Video: Cancer Treatment: Why a Vegetarian Diet Helps

Prostate Cancer Staging Guide | Transcription

Hi, I'm Dr. Scholz. Let's talk about prostate cancer. 

In this video, we're going to cover dietary practices for prostate cancer patients. I'm not going to try and cover the specifics of what type of diet. I'm going to talk about a general overriding principle, a fairly simple concept, and then there's tons of information you can pursue to learn more about the details. The overriding principle for prostate cancer patients is vegetarianism, vegan diets, avoidance of animal products in the diet. And I contend that it's very hard to change your diet and you're going to need to have a good strong basis for why you're doing this to be able to carry through and be consistent.  There are three broad lines of evidence that all point towards vegan diets for prostate cancer patients. 

The first is my own personal experience with patients in my early practice who would come to me with a passion for going on a diet to treat their prostate cancer. It's not at all unusual; what's unusual is that prostate cancer can be monitored with PSA testing and you can actually see whether or not there's an impact. Men who have rising PSAs after surgery, for example, can have their PSA levels plotted out in a sequential fashion and you can see the growth rate of the tumor when it's untreated. I was rather surprised when men would go on strong vegan diets or macrobiotic diets and their PSAs, which had previously been rising in a steady consistent fashion would stop rising—quickly, within a month—and level off and remain stable as long as they were faithful with their diets. At the same time, these diets were so stringent that the men would lose weight, and I discovered that people who were claiming to be on vegetarian diets and weren't losing weight didn't see much impact on their PSA levels. Prior to patients approaching their prostate cancer this way, I was not a believer, but consistent outcomes like I just described to you changed my thinking about how diet impacts prostate cancer.

The second thing that has reaffirmed this belief that vegetarianism has an inhibitory effect on prostate cancer growth has to do with the metabolic nature of prostate cancer, which is rather different from other types of cancers. Almost everybody's heard that you're supposed to avoid sugar when you have cancer. This is based on some results from what we call PET scans (positron emission tomography scans) where people with say lung cancer or pancreas cancer or lymphoma get a radioactive sugar injected into their bloodstream and they're scanned to where the radioactive sugar concentrates. Well, it concentrates avidly in the tumors—within minutes—so that admonition to avoid sugar if you have one of those other cancer types is very reasonable. Interestingly, with prostate cancer, if you inject radioactive sugar into the system, the prostate cancer couldn't care less. It does not concentrate sugar the way other tumors do. But relatively new technology using radioactive fats (C11 acetate and choline PET scans) or protein (Axumin PET scans) show that prostate cancer feeds on both fats and amino acids—direct derivatives of animal products. So, when people go with a vegetarian type diet, they are avoiding the types of amino acids and proteins that are typical in animal tissue and that's what prostate cancer cells are made out of. This is a very good explanation for why these vegan diets are causing an inhibitory effect on the growth of prostate cancer cells as reflected in how fast the PSA is rising. 

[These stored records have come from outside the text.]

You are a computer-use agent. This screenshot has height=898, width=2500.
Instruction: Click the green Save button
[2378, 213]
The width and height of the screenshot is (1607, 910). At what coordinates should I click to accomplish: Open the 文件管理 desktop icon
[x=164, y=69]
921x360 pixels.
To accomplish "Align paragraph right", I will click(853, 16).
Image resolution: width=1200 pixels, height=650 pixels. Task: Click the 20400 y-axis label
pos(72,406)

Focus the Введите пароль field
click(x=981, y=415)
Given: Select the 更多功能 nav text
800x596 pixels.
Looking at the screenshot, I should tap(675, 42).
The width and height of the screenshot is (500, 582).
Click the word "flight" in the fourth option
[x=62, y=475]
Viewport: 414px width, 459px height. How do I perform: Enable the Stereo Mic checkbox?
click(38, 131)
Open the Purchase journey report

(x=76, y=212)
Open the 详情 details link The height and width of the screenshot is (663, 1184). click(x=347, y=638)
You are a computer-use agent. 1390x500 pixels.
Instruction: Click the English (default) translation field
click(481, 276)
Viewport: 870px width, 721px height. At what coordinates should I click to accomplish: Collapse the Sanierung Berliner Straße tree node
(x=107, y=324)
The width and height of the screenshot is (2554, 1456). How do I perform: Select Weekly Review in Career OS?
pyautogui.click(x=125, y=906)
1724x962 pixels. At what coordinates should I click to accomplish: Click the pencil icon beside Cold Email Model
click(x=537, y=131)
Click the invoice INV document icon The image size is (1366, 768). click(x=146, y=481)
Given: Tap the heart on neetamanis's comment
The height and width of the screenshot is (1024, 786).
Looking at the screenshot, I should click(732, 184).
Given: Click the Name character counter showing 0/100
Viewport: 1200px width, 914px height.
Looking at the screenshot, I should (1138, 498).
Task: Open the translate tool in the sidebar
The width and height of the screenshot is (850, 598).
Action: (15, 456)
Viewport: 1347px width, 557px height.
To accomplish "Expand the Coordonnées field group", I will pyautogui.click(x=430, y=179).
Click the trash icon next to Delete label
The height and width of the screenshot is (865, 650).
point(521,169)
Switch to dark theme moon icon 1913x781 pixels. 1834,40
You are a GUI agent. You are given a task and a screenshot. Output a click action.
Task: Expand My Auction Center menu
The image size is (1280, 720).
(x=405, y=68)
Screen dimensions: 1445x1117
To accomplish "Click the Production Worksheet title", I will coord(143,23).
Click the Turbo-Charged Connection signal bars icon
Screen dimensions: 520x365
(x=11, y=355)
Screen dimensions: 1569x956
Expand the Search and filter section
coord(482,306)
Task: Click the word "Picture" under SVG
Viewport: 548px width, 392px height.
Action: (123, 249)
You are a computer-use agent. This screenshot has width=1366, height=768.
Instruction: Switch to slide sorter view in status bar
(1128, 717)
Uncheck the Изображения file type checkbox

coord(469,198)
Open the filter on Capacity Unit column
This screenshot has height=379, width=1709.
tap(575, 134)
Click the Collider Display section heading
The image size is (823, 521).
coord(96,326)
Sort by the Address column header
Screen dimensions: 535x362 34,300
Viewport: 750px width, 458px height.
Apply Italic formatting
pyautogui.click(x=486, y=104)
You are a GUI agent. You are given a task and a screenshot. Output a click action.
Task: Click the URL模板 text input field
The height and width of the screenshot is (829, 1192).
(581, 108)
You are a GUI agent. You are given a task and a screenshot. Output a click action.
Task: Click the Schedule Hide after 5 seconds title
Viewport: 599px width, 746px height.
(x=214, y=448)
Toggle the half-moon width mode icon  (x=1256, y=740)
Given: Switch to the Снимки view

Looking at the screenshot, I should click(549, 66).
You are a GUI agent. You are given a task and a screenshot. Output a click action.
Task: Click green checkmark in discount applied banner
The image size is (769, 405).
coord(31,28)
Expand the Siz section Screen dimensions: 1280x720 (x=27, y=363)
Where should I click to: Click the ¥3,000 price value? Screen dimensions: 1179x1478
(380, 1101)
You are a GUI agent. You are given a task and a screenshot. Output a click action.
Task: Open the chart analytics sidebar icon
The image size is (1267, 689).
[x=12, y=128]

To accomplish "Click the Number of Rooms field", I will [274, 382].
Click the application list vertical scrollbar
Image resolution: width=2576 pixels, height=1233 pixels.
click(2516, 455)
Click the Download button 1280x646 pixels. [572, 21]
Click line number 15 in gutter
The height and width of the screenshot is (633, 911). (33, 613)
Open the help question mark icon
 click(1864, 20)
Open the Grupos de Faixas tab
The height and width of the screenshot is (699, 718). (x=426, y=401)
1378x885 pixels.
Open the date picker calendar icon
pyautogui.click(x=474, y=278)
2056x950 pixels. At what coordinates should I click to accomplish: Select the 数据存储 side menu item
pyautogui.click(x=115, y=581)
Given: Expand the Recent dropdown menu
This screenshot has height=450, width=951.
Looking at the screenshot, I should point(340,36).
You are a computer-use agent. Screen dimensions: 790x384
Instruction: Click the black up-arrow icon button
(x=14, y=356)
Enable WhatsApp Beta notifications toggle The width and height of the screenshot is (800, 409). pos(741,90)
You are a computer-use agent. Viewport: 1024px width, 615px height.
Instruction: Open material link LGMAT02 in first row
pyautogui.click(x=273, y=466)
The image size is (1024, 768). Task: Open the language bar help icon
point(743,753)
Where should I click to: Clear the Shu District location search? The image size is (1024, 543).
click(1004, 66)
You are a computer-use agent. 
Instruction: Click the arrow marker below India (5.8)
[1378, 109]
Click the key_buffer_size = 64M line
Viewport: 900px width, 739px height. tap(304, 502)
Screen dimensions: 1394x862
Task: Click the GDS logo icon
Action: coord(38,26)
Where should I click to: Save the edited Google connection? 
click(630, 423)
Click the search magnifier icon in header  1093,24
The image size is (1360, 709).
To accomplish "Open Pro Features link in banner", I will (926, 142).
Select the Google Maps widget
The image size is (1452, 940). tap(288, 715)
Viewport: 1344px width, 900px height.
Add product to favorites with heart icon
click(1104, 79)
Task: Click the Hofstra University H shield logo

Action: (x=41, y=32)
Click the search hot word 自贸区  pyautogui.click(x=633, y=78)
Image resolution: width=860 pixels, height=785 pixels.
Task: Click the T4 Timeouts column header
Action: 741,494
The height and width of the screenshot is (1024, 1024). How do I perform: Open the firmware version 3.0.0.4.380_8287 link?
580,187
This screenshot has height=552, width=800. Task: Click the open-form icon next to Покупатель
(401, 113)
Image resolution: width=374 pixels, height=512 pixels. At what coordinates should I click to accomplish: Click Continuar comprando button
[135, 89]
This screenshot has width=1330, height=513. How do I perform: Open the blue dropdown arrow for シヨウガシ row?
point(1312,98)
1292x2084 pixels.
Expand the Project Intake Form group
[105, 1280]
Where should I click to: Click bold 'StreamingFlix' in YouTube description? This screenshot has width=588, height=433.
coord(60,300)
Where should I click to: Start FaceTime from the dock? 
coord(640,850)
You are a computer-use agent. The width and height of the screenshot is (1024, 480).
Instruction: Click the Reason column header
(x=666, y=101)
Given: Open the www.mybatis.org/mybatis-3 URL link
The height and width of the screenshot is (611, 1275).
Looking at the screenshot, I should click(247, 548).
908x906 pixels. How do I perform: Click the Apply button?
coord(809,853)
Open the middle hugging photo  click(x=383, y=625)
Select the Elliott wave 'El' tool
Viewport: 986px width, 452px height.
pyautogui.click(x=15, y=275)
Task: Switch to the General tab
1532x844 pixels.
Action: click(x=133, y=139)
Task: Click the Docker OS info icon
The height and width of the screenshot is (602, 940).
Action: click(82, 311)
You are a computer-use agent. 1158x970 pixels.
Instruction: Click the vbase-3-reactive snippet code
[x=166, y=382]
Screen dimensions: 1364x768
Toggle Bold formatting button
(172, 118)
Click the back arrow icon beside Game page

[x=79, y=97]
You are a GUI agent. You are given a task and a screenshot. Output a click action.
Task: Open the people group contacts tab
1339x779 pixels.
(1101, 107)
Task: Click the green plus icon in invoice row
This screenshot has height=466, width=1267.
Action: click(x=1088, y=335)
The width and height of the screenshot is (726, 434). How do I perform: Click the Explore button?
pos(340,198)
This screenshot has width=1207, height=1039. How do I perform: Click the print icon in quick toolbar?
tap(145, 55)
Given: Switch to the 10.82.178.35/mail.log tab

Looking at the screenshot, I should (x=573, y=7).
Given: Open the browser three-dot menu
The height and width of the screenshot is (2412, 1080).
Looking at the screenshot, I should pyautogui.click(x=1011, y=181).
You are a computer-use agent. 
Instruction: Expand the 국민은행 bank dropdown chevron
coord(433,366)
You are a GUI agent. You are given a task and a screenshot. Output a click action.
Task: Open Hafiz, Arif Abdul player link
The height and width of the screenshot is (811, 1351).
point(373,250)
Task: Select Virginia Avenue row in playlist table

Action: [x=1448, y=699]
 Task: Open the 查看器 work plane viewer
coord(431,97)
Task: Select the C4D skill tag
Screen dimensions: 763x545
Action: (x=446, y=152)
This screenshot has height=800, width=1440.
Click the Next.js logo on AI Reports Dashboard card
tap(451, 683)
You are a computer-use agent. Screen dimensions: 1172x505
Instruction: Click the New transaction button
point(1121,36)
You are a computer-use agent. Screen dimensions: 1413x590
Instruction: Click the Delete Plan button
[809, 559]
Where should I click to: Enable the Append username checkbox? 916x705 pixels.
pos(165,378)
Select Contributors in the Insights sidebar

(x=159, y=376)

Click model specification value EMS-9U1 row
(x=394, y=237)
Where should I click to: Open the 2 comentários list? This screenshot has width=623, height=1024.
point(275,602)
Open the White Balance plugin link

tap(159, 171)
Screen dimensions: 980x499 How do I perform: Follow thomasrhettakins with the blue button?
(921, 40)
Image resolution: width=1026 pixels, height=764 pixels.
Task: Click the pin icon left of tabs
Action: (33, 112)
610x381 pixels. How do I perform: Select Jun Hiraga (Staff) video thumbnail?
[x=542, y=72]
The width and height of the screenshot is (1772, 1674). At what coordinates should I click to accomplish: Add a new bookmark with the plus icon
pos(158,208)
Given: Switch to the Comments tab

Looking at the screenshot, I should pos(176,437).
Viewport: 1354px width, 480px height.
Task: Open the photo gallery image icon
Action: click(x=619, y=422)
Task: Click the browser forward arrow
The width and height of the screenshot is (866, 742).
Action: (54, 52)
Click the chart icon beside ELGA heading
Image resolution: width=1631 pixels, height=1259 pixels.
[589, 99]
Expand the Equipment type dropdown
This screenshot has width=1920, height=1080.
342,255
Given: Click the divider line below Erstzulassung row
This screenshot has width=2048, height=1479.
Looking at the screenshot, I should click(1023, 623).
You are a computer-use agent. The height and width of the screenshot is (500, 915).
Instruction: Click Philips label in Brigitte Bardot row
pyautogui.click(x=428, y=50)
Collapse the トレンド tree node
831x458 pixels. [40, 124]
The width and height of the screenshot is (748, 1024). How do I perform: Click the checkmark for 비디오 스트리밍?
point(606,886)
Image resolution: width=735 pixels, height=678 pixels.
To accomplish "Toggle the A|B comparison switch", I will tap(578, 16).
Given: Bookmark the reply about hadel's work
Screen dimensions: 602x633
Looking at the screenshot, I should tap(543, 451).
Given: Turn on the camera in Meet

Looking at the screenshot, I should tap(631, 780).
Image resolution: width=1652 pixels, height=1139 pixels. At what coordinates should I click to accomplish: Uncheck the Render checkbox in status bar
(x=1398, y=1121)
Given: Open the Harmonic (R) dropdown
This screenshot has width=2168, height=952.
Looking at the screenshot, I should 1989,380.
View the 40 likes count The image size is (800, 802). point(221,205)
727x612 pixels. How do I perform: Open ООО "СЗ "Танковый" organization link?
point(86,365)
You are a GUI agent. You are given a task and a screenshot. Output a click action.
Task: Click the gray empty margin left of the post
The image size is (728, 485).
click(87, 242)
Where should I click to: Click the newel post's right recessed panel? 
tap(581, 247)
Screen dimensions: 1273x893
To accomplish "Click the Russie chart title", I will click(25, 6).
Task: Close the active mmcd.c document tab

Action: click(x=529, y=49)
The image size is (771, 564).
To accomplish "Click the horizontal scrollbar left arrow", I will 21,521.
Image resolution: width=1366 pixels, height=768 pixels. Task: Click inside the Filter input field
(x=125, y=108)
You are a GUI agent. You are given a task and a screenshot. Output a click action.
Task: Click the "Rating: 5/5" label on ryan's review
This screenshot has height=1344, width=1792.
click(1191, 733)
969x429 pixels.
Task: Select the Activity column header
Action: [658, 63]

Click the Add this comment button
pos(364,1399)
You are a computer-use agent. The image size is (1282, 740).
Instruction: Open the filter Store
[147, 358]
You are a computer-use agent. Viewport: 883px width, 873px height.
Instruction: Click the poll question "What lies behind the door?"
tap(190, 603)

There's a third line of evidence that says the exact same thing, and this has to do with a book written by Dr. Colin Campbell called "The China Study." [It is based on] extensive multi-million  dollar research in China looking at dietary patterns in all cancers including prostate cancer. Dr. Campbell's studies show that the regions of China where people were eating very small amounts of animal protein has much lower cancer rates including prostate cancer. These studies, again, were not designed to answer this question, they were just looking, generally speaking, at dietary patterns and this is what they discovered. The lower the amount of animal protein intake, the lower the incidence of cancers including prostate cancer. 

So three separate lines of evidence all point towards avoiding animal protein for patients who have prostate cancer. So is this something that everyone with prostate cancer has to do? We have to remember that there are many types of indolent low-grade prostate cancers that don't even behave like cancers. I think it's a little bit overboard to say that someone has to radically alter their lifestyle for the management of these Gleason 6 tumors for men on active surveillance. But the other, more advanced—the Royal stage of prostate cancer—when people have metastatic disease, I think it makes a lot of sense to take diet seriously and do your best to avoid animal protein intake altogether.